## begin Excerpted text

Joint decision-making and cost-sharing helps to ensure industry organisations have a formal role, alongside government, in managing their biosecurity risks. Therefore, GIA gives primary industries a direct say in managing biosecurity risks and this approach gives all partners the confidence that the best decisions are being made.

GIA has been a long time in the development, and is now really starting to reap dividends for its members, which, by the end of 2019 will have risen to 22 signatory bodies representing almost $40billion of commercial production across all primary sectors in NZ. All major horticultural, aquaculture and livestock sector groups are now helping to drive GIA and will shortly be joined by the arable sector.

Under GIA NZ Avocado has been an integral part of the development of new initiatives to help protect our industries. Specific work programmes are underway to address the key threats of Fruit Fly and Brown marmorated stink bug, and further are being developed for other exotic pests and risk pathways. Industry members are also decision makers, along with the Ministry for Primary Industries (MPI). In the current Queensland Fruit Fly incursion in Auckland, we have been able to ensure the voice and responsibilities of our members have been represented.

Industry is starting to leverage the opportunity that comes from co-investing with the Crown and other industry groups – in short, to get more bang for our buck and a stronger voice at the decision making table.

Whilst funding is an important aspect of GIA, the reality is that the benefits are not all about the money. I have had the honour of Chairing the collective GIA Governance Group for the last two and a half years and I have really seen the partnership grow and develop in that time. It is the only forum I know of where the Crown and all primary producers’ genuinely work together to achieve mutually agreed outcomes. There is, of course, negotiation and prioritisation, but all parties have a genuine say in the outcomes delivered and how the biosecurity system under GIA is governed.

## end Excerpted text
## begin Supplied material

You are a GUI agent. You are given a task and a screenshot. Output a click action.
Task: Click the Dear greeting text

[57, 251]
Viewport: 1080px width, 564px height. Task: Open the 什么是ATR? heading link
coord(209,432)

## end Supplied material
## begin Supplied material

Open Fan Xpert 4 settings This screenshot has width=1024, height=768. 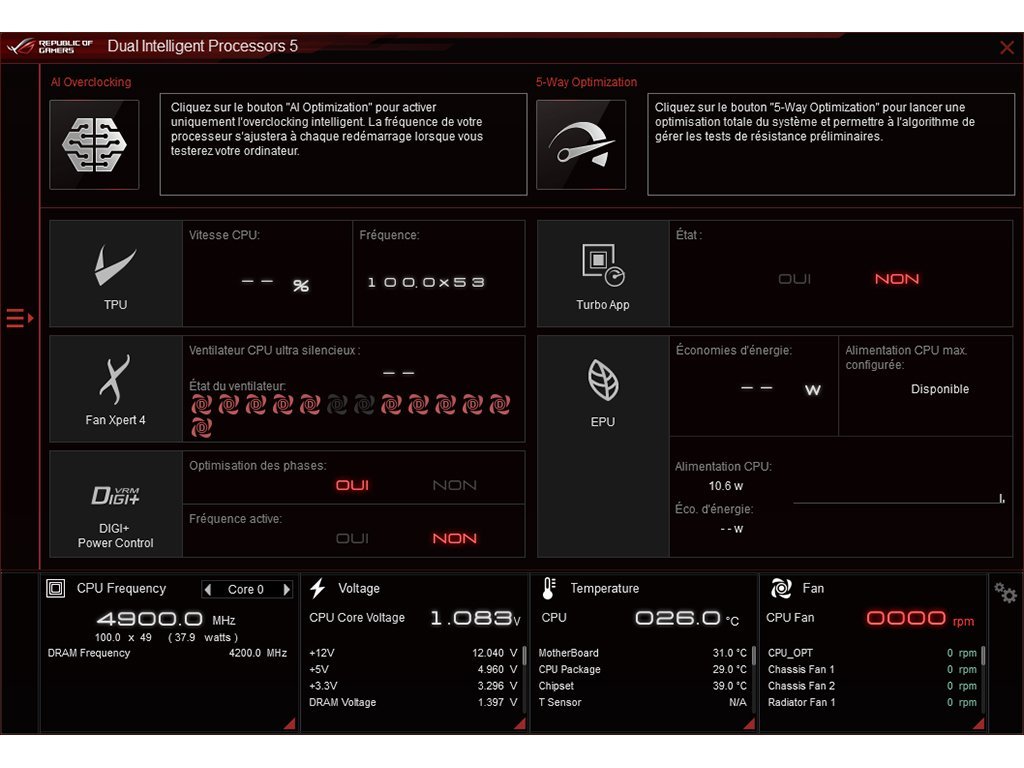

## end Supplied material
## begin Supplied material

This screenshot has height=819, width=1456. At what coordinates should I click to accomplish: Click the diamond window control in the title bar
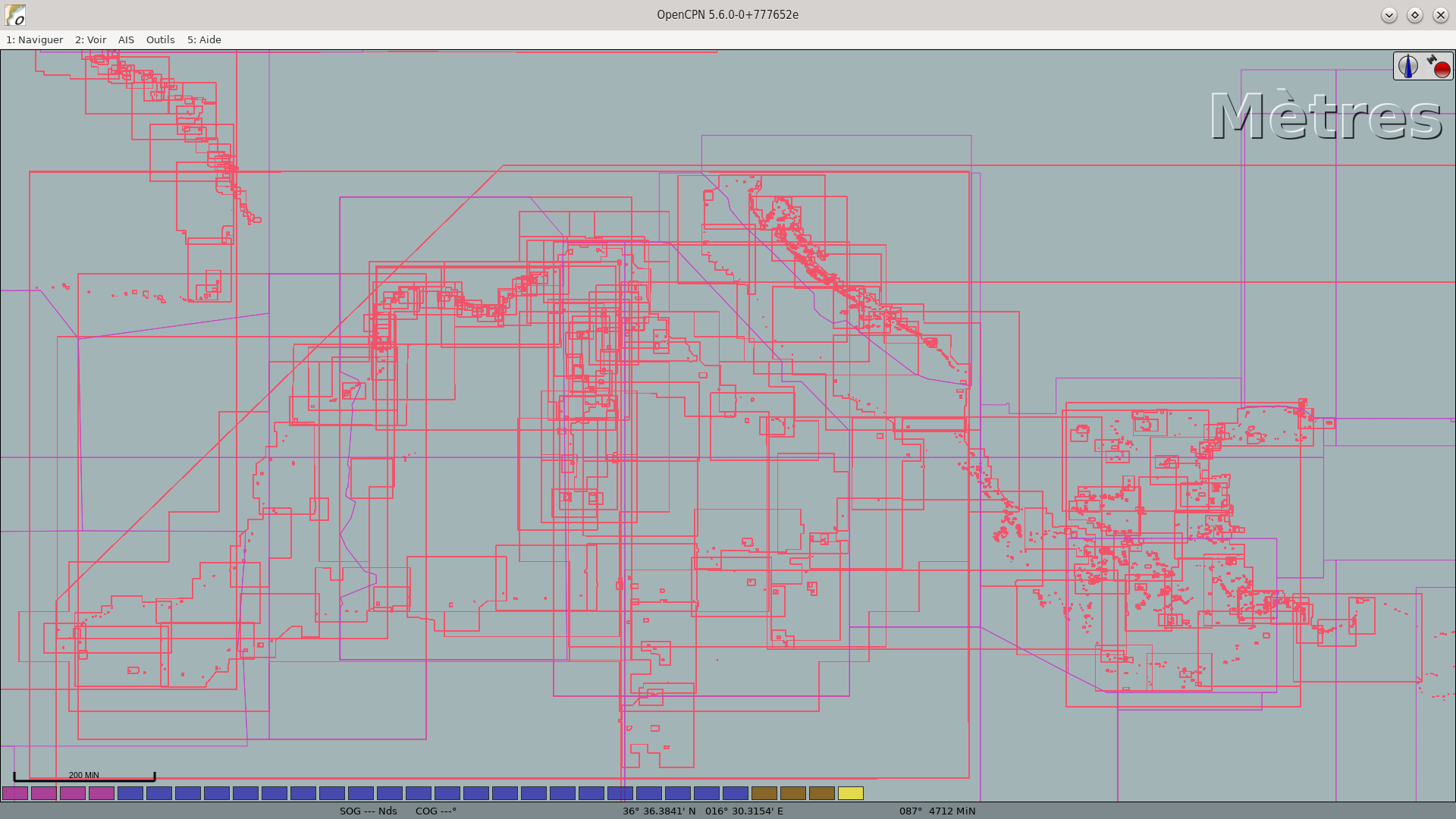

## end Supplied material

§ Tasks to carry out
A. Reproduce the GIA text starting with "Under GIA NZ" and going on through "have been represented.".
B. Using the GIA text, say whether each statement agrees with it, answering yes or no and quoting the words that decide it.
(i) By the end of 2019, GIA will have 22 signatory bodies.
(ii) The arable sector is already a member of GIA.
(iii) The Ministry for Primary Industries is the only decision maker.
C. Answer these questions from the GIA text, one per line.
(i) About how much commercial production will the signatory bodies represent?
(ii) Which two key threats do specific work programmes address?
(iii) For how long has the writer chaired the GIA Governance Group?

§ Set of answers
A.
Under GIA NZ Avocado has been an integral part of the development of new initiatives to help protect our industries. Specific work programmes are underway to address the key threats of Fruit Fly and Brown marmorated stink bug, and further are being developed for other exotic pests and risk pathways. Industry members are also decision makers, along with the Ministry for Primary Industries (MPI). In the current Queensland Fruit Fly incursion in Auckland, we have been able to ensure the voice and responsibilities of our members have been represented.

B.
(i) Yes: "by the end of 2019 will have risen to 22 signatory bodies"
(ii) No: "will shortly be joined by the arable sector"
(iii) No: "Industry members are also decision makers, along with the Ministry for Primary Industries (MPI)"

C.
(i) Almost $40billion
(ii) Fruit Fly and Brown marmorated stink bug
(iii) The last two and a half years